Antti Karttunen, May 03 2017

Keywords

Comments

The array is read by descending antidiagonals as A(0,0), A(0,1), A(1,0), A(0,2), A(1,1), A(2,0), ...

Examples

			The top left 0 .. 12 x 0 .. 12 corner of the array:
   0,   1,   3,   6,  10,  15,  21,  28,  36,  45,  55,  66,  78
   2,   2,  11,   7,  22,  16,  37,  29,  56,  46,  79,  67, 106
   5,  13,   5,   8,  38,  47,  23,  30,  80,  93,  57,  68, 138
   9,   8,   7,   9,  58,  48,  39,  31, 108,  94,  81,  69, 174
  14,  26,  42,  62,  14,  19,  25,  32, 140, 157, 175, 194,  82
  20,  19,  52,  51,  16,  20,  41,  33, 176, 158, 215, 195, 110
  27,  43,  25,  41,  23,  39,  27,  34, 216, 237, 177, 196, 142
  35,  34,  33,  32,  31,  30,  29,  35, 260, 238, 217, 197, 178
  44,  64,  88, 116, 148, 184, 224, 268,  44,  53,  63,  74,  86
  54,  53, 102, 101, 166, 165, 246, 245,  46,  54,  87,  75, 114
  65,  89,  63,  87, 185, 225, 183, 223,  57,  81,  65,  76, 146
  77,  76,  75,  74, 205, 204, 203, 202,  69,  68,  67,  77, 182
  90, 118, 150, 186,  86, 114, 146, 182,  82, 110, 142, 178,  90
		

Crossrefs

Cf.

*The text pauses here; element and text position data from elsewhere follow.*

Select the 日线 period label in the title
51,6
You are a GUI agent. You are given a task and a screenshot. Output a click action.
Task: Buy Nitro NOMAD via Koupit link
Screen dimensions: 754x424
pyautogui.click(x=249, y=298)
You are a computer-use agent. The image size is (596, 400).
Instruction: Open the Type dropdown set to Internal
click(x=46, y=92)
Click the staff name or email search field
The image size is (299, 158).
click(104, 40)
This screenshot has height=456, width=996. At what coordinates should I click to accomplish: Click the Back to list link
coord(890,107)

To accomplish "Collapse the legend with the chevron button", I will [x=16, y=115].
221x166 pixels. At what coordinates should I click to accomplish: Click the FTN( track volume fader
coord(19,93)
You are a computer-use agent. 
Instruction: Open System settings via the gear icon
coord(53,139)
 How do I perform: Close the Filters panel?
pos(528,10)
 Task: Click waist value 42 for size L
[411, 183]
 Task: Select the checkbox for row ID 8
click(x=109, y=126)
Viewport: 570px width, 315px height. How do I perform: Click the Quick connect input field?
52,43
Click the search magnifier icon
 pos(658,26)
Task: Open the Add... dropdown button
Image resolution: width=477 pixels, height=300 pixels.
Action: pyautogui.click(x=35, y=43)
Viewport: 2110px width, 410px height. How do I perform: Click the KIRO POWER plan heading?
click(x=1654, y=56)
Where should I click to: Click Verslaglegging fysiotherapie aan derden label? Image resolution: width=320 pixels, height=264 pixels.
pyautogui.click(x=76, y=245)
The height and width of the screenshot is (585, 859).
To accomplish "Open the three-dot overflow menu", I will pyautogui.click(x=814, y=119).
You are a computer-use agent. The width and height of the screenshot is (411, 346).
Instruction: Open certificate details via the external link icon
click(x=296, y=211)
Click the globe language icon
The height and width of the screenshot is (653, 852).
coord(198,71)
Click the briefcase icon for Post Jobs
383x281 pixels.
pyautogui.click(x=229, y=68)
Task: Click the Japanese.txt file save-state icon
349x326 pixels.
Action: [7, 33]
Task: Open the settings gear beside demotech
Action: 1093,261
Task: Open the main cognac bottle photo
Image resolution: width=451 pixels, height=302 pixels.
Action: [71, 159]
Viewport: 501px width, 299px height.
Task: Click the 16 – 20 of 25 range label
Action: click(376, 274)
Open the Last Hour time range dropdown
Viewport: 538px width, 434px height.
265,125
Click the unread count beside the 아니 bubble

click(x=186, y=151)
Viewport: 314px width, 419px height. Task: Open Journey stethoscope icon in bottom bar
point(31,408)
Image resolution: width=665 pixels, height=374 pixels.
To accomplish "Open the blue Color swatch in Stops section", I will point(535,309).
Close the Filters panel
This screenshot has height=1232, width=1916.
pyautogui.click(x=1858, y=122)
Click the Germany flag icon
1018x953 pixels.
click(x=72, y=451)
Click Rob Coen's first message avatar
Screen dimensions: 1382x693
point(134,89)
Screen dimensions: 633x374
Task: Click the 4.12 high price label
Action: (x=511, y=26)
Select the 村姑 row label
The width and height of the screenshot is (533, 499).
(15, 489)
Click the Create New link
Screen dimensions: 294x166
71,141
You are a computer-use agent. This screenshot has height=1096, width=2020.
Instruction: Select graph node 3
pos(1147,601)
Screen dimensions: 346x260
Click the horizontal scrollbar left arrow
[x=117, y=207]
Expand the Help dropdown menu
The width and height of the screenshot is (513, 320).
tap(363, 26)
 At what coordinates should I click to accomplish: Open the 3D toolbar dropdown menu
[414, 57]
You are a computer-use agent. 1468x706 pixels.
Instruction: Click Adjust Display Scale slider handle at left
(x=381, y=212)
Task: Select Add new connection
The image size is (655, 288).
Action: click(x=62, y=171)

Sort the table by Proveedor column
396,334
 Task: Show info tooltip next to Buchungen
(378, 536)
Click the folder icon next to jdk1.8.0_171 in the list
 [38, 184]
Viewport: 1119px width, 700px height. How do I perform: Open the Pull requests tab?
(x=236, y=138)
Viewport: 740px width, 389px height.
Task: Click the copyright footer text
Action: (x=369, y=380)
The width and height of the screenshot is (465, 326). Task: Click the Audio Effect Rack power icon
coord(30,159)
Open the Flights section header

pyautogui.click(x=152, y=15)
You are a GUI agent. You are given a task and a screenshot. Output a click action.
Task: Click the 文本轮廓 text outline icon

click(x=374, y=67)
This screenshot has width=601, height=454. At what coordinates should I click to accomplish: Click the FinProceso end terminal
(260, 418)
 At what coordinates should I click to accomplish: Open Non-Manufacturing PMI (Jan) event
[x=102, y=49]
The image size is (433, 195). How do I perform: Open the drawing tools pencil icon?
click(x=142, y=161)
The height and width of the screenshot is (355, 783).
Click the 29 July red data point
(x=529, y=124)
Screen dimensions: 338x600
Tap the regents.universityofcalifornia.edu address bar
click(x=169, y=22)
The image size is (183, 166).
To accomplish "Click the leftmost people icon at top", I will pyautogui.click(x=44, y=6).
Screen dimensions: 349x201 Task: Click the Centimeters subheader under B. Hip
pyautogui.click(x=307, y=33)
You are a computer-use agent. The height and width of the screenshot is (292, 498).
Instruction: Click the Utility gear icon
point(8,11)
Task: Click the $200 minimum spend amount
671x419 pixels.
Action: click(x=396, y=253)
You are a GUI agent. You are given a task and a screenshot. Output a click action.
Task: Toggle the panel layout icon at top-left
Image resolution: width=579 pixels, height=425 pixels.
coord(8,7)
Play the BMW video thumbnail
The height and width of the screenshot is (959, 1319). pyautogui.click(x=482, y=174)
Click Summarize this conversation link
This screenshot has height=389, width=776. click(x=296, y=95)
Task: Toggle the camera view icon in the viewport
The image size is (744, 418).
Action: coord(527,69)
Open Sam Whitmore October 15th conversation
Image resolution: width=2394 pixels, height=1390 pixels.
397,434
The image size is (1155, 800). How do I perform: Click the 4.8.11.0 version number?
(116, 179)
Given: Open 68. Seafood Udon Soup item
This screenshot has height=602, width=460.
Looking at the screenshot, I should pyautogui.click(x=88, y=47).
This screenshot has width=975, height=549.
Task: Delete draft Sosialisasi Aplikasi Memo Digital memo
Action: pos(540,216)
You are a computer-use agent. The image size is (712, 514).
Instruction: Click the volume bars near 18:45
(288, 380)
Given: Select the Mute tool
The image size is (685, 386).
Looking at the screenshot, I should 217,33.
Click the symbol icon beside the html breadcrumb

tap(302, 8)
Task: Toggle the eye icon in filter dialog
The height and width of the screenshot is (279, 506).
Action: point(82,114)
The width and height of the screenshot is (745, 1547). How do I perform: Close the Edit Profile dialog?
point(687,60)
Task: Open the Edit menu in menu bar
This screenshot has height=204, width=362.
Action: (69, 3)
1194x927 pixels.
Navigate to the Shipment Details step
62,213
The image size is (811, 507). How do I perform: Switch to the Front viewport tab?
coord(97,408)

A000217 (row 0), A000096 (column 0 and the main diagonal).
Cf. A286153 (same array without row 0 and column 0).

Programs

  • Mathematica
    T[a_, b_]:=((a + b)^2 + 3a + b)/2; A[n_, k_]:=If[n>k, T[BitXor[n, k], k], T[n, BitXor[n, k]]]; Table[A[k, n - k ], {n, 0, 20}, {k, 0, n}] // Flatten (* Indranil Ghosh, May 20 2017 *)
  • Python
    def T(a, b): return ((a + b)**2 + 3*a + b)//2
    def A(n, k): return T(n^k, k) if n>k else T(n, n^k)
    for n in range(21): print([A(k, n - k) for k in range(n + 1)]) # Indranil Ghosh, May 20 2017
  • Scheme
    (define (A286151 n) (A286151bi (A002262 n) (A025581 n)))
    (define (A286151bi row col) (define (pairA001477bi a b) (/ (+ (expt (+ a b) 2) (* 3 a) b) 2)) (cond ((> row col) (pairA001477bi (A003987bi row col) col)) (else (pairA001477bi row (A003987bi col row))))) ;; Where A003987bi implements bitwise-xor (A003987).
    

Formula

If n > k, A(n,k) = T(A003987(n,k),k), otherwise A(n,k) = T(n,A003987(n,k)), where T(n,k) is sequence A001477 considered as a two-dimensional table, and XOR is bitwise-xor (A003987).